Many people in the United Kingdom foresee a future in which they drive less often or use electric cars, meaning there will be less of a need for the current car parks. “Seventy five percent of people in the UK believe they should reduce their car use,” said Ian McGuinness, a partner and head of geospatial at Knight Frank, a global real estate consulting firm. The design plan that Rendon and Chung are working on will turn back time to replicate the natural environment along the coastline next to Tyndall. Some previously occupied buildings on that property won’t be rebuilt because of their being near the water and in the potential path of another storm surge. Kelleann Foster, a long-time professor of landscape architecture in the Stuckeman School and the director of the online Geodesign graduate program, retired from Penn State on Dec. 31, 2021.

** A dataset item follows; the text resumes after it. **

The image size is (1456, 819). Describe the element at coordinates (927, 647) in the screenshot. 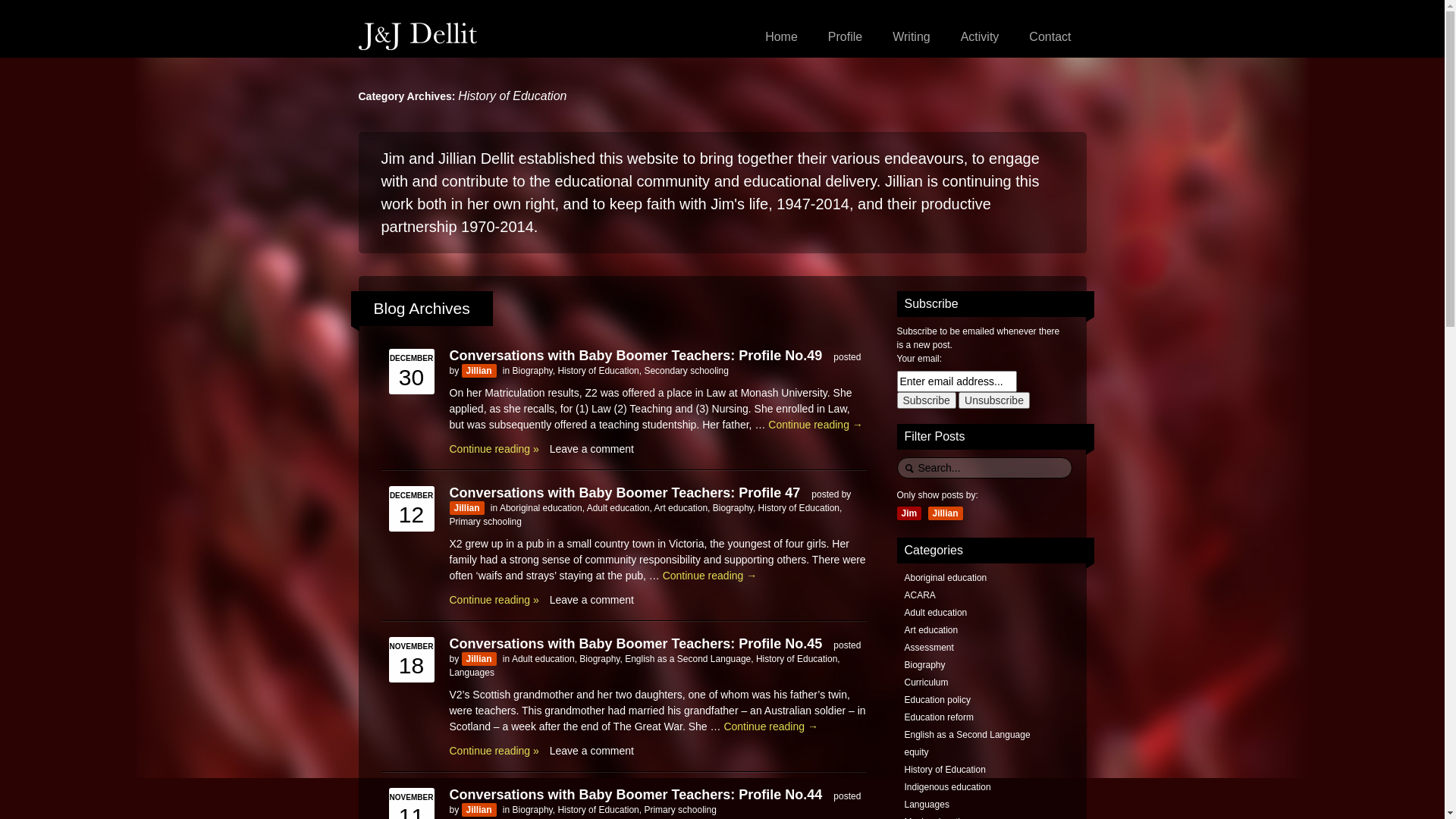

I see `'Assessment'` at that location.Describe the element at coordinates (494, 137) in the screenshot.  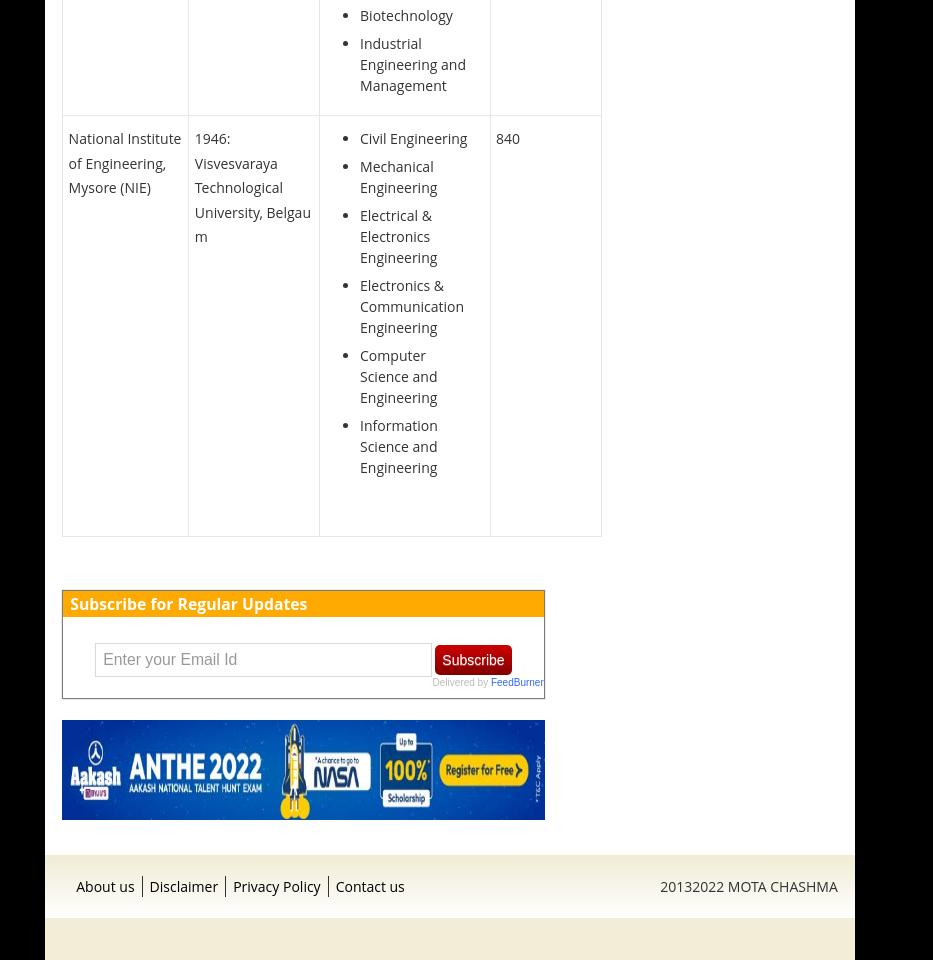
I see `'840'` at that location.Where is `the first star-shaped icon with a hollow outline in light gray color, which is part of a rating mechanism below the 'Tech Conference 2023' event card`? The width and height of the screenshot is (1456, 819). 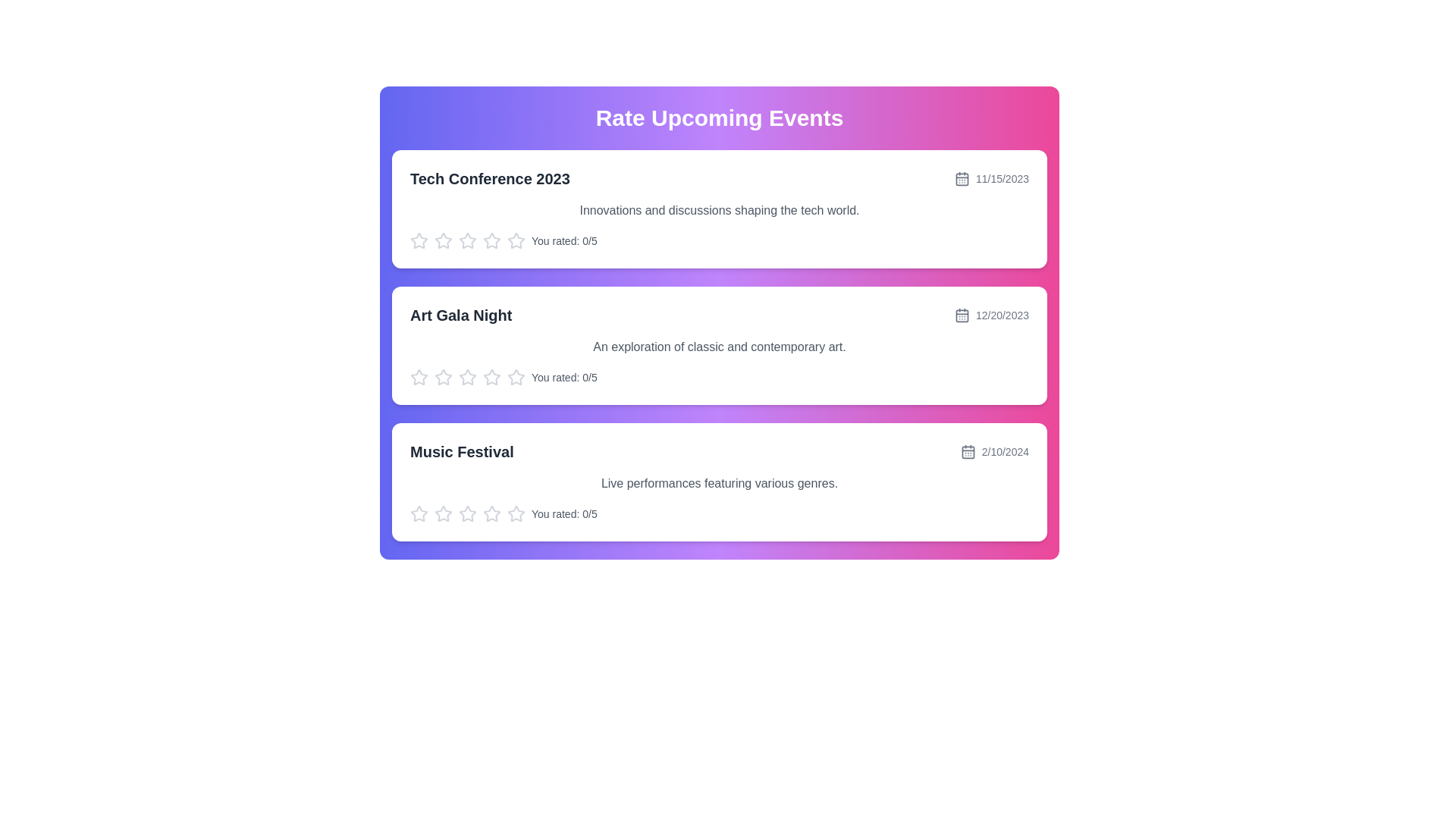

These demands create opportunities for geodesign and the need for organizing that collaboration. During the summit, commission executive director Kristy Senatori demonstrated a tool developed to help users better understand and plan for the impacts of climate change on Cape Cod. The Cape Cod Coastal Planner is a web-based communication and decision support tool that anyone can use to view potential impacts of climate change on Cape Cod’s shorelines, ecosystems, and infrastructure and participate in geodesign themselves.

Part II presents Steinitz’s framework and addresses six key questions, and their related types of models, which must be integrated in geodesign. Part III features nine case studies that illustrate different ways of designing for change, while Part IV explores the future of geodesign in research, education, and practice. Geodesign is a process that entails geospatial analysis and engages stakeholders to analyze and change different scales of geographies. Students will simulate, examine and compare different design scenarios and their impacts on the sustainability of these geographies.